Throughout this time, satellite operators have consistently argued that space assets share very few characteristics with other classes of mobile equipment. They have emphasised that the major dissimilarity between the financing of satellites and other mobile equipment is that financing rates in the space sector are not determined by the risk associated with the transaction, but rather by the cash flows and revenue that will be generated by the satellite. It appears that the
revenue streams generated over the life of a satellite normally exceed the value of the satellite by a ratio of 8:1. On the other hand, as was seen with the insolvencies of the Iridium and Globalstar satellite companies, the actual space company assets have a low recovery value.
From the start of the process to draft the Space Assets Protocol, the Space Industry voiced its concern that (i) the Space Assets Protocol offers no tangible benefits for commercial satellite operators and financiers; (ii) the Space Assets Protocol will impose unnecessary and costly bureaucratic burdens on the satellite industry; (iii) there is no identifiable problem in the current satellite financing environment that is addressed by the Protocol; (iv) the current financing processes have worked consistently well for both new and established satellite operators and (v) no satellite financing transactions have ever failed to proceed or been unduly expensive due to problems with securing a financier’s interest.
The abovementioned letter from the Space Industry concludes by stating that “UNIDROIT has not addressed these concerns in the draft Space Assets Protocol.
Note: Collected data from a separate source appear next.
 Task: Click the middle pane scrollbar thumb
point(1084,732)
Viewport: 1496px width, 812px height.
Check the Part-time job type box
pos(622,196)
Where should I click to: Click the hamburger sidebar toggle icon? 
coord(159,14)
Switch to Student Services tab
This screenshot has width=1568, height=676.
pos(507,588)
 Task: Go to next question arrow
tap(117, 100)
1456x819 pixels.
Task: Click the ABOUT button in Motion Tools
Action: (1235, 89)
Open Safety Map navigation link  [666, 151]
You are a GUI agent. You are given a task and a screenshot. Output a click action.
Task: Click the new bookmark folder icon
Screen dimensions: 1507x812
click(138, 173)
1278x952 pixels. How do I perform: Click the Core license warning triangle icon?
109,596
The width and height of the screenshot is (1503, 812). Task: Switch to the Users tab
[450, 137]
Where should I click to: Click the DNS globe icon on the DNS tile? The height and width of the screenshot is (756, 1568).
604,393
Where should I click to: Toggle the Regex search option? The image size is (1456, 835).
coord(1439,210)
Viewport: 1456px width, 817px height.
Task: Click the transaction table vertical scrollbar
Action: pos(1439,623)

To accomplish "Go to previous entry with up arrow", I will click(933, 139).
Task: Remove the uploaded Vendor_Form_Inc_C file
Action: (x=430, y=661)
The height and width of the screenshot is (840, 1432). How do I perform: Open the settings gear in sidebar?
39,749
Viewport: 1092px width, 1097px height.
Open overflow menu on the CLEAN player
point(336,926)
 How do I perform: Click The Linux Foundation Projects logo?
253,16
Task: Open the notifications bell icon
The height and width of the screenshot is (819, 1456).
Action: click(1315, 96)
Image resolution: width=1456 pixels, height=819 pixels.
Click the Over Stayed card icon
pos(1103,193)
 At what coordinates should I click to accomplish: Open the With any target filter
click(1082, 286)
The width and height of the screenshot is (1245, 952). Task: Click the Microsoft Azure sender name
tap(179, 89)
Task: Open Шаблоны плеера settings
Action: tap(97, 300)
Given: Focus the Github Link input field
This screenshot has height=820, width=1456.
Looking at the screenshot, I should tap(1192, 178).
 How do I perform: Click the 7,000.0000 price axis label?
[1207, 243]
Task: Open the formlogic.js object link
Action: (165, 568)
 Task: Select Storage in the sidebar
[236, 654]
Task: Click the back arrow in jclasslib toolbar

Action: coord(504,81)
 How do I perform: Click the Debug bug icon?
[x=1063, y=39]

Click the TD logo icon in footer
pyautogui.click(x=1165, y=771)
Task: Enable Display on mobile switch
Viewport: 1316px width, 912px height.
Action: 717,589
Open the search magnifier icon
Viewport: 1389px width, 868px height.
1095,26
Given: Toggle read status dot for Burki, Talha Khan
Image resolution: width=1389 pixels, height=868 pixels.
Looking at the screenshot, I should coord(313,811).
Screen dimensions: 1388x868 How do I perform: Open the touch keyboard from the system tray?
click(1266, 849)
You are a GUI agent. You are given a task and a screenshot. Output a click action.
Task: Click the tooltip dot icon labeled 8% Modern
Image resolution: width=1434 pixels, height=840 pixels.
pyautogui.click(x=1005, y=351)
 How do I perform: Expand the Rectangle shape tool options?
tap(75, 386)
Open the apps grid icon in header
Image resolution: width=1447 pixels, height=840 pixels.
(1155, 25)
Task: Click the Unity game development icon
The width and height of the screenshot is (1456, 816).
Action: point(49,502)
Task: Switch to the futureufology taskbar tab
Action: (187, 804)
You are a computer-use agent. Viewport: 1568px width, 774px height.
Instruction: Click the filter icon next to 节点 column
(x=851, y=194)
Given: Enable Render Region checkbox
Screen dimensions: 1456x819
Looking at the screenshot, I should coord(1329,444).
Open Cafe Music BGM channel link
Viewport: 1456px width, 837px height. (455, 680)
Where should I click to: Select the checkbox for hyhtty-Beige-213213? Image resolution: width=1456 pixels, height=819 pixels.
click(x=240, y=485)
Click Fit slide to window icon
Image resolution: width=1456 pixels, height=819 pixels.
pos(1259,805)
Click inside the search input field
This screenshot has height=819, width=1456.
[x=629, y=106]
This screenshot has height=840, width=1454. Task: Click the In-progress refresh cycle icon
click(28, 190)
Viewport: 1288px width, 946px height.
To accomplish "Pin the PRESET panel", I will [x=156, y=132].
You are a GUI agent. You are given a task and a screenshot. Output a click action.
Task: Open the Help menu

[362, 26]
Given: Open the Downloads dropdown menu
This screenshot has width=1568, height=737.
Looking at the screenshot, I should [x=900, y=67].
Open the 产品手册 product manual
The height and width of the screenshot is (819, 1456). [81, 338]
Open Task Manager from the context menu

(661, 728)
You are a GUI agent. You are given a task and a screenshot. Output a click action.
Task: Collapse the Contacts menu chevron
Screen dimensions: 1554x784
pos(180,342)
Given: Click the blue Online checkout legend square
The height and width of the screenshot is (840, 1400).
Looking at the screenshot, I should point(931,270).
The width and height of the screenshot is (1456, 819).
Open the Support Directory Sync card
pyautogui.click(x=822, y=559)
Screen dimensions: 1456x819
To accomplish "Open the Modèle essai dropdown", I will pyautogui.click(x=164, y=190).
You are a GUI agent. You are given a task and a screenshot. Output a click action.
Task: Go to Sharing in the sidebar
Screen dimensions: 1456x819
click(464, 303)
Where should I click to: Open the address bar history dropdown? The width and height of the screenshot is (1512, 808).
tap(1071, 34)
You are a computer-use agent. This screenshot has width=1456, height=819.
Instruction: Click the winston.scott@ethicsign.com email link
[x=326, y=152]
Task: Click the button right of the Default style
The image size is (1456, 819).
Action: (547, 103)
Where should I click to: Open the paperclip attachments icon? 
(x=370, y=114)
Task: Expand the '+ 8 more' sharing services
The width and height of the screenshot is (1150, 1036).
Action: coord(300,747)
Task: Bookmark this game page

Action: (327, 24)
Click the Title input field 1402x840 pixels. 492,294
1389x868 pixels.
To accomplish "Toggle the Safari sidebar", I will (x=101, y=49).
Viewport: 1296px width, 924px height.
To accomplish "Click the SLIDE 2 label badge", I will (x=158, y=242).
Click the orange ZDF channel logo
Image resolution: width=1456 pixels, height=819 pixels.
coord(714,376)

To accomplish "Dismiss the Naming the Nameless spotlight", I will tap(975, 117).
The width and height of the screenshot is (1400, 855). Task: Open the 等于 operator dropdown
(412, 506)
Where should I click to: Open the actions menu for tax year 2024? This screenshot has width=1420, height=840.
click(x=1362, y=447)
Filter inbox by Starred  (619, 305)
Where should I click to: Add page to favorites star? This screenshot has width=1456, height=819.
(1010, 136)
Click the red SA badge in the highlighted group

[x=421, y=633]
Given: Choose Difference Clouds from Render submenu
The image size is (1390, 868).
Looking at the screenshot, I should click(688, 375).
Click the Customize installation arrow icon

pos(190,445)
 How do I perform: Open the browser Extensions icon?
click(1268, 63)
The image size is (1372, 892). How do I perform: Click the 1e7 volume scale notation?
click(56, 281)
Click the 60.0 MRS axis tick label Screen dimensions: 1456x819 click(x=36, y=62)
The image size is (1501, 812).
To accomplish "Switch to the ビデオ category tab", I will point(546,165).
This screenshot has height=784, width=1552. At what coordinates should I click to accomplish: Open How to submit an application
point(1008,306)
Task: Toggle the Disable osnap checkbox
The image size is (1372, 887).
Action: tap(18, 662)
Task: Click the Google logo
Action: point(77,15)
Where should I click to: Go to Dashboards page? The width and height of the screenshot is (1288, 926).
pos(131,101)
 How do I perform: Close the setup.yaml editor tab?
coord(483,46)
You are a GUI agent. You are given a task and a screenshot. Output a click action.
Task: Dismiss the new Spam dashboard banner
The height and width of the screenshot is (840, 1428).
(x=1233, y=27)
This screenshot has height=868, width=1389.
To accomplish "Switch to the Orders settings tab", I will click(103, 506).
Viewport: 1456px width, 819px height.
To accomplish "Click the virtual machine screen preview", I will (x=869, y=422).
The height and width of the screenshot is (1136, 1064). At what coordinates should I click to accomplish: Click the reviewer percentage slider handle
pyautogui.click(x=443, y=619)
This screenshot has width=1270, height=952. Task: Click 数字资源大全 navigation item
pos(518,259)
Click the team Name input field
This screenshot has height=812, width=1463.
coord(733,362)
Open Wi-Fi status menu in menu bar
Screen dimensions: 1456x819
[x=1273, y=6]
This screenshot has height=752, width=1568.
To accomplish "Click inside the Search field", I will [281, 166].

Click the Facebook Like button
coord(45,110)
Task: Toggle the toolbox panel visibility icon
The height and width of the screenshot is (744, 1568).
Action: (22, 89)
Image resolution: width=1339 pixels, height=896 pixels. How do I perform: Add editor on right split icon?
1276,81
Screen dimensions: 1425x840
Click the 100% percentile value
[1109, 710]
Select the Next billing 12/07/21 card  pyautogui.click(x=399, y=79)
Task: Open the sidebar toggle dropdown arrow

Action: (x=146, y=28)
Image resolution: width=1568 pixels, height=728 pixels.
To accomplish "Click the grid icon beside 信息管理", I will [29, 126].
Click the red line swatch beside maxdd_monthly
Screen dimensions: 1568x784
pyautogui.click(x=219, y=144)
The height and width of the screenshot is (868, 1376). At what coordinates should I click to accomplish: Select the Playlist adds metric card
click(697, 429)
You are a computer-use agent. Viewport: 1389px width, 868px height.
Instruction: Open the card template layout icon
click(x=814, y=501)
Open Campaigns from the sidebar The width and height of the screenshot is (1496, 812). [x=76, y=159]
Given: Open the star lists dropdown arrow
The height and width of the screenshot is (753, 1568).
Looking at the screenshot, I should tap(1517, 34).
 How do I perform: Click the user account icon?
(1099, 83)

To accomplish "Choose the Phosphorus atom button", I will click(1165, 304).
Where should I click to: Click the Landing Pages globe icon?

Indeed, the organisation has consistently disregarded the views of the satellite manufacturing, operator and financing communities in the UNIDROIT meetings and drafting”. The letter to UNIDROIT, has since been followed by a joint press release by the Satellite Industry Association and three other associations from Europe, Australia and Canada questioning why “...unnecessary and totally counterproductive burdens should be placed on the satellite industry when governments are urging industry to create more jobs and enable [economic] growth”.
Although there had been no official response from UNIDROIT on the matter by the time of writing, in the circumstances it would seem foolhardy for UNIDROIT to proceed with the Diplomatic Conference
this month in the face of such substantial opposition to the Space Assets Protocol. So where does South Africa stand on the issue of the adoption of the Space Assets Protocol? At present, South Africa has yet to formulate its position on the Protocol. However, due to South Africa’s historic and close association with the Cape Town Convention, there will undoubtedly be an expectation on the part of UNIDROIT that the country should support the Protocol.
But things will not be as simple as that. South Africa has its own fledgling satellite manufacturing industry in the form of the company, Sunspace, which has already manufactured and launched a few locally produced satellites. The country also has other stakeholders in the space arena such as the South African National Space Agency, whose views on the topic need to be taken into account. The Government will therefore have to consult widely on what approach it should follow. The indications are that a consultative workshop on the protocol will shortly be held under the auspices of the South African Council for Space Affairs which has the mandate for advising the Minister of Trade and Industry on any matter that may have an influence on space affairs including South Africa’s obligations in terms of any space related international conventions and treaties. Although it is unclear at this stage whether South Africa will support UNIDROIT or the global Space Industry, in this fight, the one thing that is certain is that South Africa will adopt a more considered and circumspect approach to the Space Assets Protocol than was the case with its implementation of Cape Town Convention and Aircraft Equipment Protocol.